To get to the point what ‘wind map’ shows you is a living portrait of surface wind data displayed on a map of the U.S. that is coming directly from the National Digital Forecast Database.  Data is updated by the hour & and the time that the data is pulled is located in the top left corner of the webpage.  Also provided are the top & average speeds followed by a visual key depicting the levels of mph.

By first impression ‘wind map’ is no doubt intriguing & eye-catching.  Watching the display of wind speed was never something I considered as possible or even useful; and to be honest never really thought about at all.  However there is potential use for this type of tool albeit playful.

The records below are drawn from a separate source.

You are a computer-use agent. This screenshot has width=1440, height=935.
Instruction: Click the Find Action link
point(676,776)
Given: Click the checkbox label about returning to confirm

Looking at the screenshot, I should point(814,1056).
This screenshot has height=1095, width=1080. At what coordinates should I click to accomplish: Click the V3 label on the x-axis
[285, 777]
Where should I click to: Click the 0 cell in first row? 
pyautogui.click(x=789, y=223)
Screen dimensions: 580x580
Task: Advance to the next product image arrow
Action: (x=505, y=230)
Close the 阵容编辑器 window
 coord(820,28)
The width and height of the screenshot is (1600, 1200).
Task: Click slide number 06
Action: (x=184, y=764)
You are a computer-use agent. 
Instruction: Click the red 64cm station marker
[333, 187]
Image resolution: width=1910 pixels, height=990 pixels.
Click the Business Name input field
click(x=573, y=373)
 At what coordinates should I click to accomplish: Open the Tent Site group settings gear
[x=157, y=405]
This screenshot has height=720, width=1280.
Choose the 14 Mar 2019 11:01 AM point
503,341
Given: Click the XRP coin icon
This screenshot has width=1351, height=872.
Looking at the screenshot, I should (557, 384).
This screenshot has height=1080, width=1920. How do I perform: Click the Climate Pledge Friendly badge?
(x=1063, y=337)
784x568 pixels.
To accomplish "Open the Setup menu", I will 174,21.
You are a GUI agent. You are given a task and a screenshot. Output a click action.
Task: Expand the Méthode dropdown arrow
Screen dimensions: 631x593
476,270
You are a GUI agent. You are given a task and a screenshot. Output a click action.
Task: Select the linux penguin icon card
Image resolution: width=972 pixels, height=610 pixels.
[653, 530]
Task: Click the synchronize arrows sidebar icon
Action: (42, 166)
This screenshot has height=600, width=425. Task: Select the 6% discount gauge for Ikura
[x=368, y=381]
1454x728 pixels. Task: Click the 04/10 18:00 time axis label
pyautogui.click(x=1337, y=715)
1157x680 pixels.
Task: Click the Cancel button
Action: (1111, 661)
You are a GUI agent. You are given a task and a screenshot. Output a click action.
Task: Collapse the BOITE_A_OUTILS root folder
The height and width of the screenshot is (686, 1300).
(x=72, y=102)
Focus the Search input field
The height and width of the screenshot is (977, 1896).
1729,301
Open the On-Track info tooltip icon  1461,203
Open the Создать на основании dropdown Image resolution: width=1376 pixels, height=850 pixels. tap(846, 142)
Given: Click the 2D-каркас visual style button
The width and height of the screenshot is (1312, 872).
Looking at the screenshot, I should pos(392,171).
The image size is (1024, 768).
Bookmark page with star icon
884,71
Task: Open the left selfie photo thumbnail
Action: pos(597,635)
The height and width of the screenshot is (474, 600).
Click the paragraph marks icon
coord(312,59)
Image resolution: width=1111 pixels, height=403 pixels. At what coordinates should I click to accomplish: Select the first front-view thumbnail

When I first saw 'wind map' it reminded me of those desk sand pictures that people used to have

 

Looking deeper into ‘wind map’ other uses or functions appear.  For example the entire map itself is interactive.

  • You can click & drag to view around the map
  • You can hover over points of the map to get specific data for that point
  • You can double click areas of the map to zoom in
  • From there you can click Unzoom and start all over again
'wind map' more interesting than this guy

 

However one of the most applicable parts of the site to our class is somewhat hidden away.  Just to the left of the paragraph description is a link called ‘Gallery’ with a preview of four different U.S. maps.  Clicking on the link will bring you to a page displaying snapshots of each of the last couple days.

The static visual display of the past days wind cycles I found probably more interesting than the live feed.  ‘wind map’ turned science, into history, then into art.  From here you can click on any particular day that you wish to view the living portrait of that days wind cycle.

 

 

 

One Reply to “Show & Tell: wind map”

  1. While this creeps me out slightly because it looks like one of those fast-fowarded “hair and nails of a corpse growing out” scenes that used to be popular on shows like Tales from the Crypt, I think you’re correct in your suggestion that it effectively turns scientific data into art. I don’t know if I would want to hang it in a digital frame on my wall though. As an example of creative data visualization, I think it is definitely a unique construction. Visual communication is a growing trend in my field right now as the ecology of Internet and mobile technologies have reduced our cultural emphasis on text. The ability to innovate novel ways of expressing textual and numeric information in visual forms, like this site does, seems to be a desirable skill set to have and it would be interesting to see what else they come up with.